Modi interrupted: “They have no right to talk about the internal matter of any government. I am very, very clear in my mind. If they have done, they have done wrong.”
Interviewer: “… Do you think you should have done anything differently?
Modi: “Yes. One area where I was very, very weak. That was how to handle the media.”
Through practically all of the interaction, he glowered angrily at the woman, wagging his left index finger at her while speaking.
Modi visited Britain in 2003 at the invitation of Hindu fundamentalist groups, much against Whitehall’s wishes. The British Home Office had said then: “We are aware he is visiting the UK. He is not visiting at Her Majesty’s government invitation nor does the government plan to have any contact with him while he’s here.”
The late Ambassador Satyabrata Pal (who died in 2019 following a freak accident a few years earlier) was the Indian deputy high commissioner at the time. He wrote, “The external affairs minister (Yashwant Sinha) had gone to Prime Minister Vajpayee, who had concurred that the visit was undesirable and must be aborted.” But apparently because of pressure from the Sangh Parivar, it went ahead.
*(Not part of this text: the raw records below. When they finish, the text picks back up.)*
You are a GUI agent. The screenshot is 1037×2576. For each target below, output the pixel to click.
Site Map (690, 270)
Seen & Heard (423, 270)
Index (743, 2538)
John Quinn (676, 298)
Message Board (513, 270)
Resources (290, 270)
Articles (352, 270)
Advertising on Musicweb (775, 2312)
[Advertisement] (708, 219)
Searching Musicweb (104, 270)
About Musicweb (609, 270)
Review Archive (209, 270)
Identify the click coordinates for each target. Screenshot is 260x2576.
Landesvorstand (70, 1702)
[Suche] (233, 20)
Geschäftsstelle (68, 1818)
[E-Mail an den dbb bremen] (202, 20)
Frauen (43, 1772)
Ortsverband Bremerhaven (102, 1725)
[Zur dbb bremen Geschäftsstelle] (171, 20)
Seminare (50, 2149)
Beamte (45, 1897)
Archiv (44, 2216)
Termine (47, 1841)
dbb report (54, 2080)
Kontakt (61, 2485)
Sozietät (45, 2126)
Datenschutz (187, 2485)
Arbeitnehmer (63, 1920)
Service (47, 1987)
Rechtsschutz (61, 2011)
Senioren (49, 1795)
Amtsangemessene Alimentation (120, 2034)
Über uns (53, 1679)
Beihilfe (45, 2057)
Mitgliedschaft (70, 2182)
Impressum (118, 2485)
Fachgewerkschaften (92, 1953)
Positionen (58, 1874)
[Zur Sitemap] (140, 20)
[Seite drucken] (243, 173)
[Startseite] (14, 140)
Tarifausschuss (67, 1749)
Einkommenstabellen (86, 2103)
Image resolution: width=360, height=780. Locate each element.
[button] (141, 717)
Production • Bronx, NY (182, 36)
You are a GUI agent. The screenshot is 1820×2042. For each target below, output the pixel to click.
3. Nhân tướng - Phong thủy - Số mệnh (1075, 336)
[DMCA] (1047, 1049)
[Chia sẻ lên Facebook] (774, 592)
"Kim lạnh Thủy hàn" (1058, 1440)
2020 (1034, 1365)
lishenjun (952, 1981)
While Modi was in the UK, an application in a London court for a warrant of arrest against him failed narrowly. The British barrister who moved the court in the matter, Imran Khan, appears on the documentary to say: “Knowing what we now know and the information that we now have, if we had that at that time, I am pretty sure summons would have been issued for Modi’s arrest.”
The UK imposed a diplomatic boycott and a de facto travel ban against Modi around 2005. At about the same time, the US administration also revoked his visa.
Later, in November 2022, while explaining the grant of immunity to Saudi Arabia’s crown prince, Mohammed bin Salman, in a lawsuit in the US, the latter’s State Department spokesman cited the suspension of the cancellation of Modi’s visa as a precedent—albeit temporary since he is head of government of a country Washington wants to do business with.
In a caption, the documentary states: “More than 30 people in India declined to take part in this series because of fears about their safety.” It also records: “The Indian government declined to comment on the allegations made in this film.”
The film signs off with the comment: “History is being rewritten,” in reference to the present circumstances in India. The second part of the film—focussing on the period since Modi’s re-election in 2019—will be aired on January 24.
Expressing strong objection to the BBC documentary, the spokesperson of the Ministry of External Affairs, Arindam Bagchi, said that it was “a propaganda piece, designed to push a particular discredited narrative”.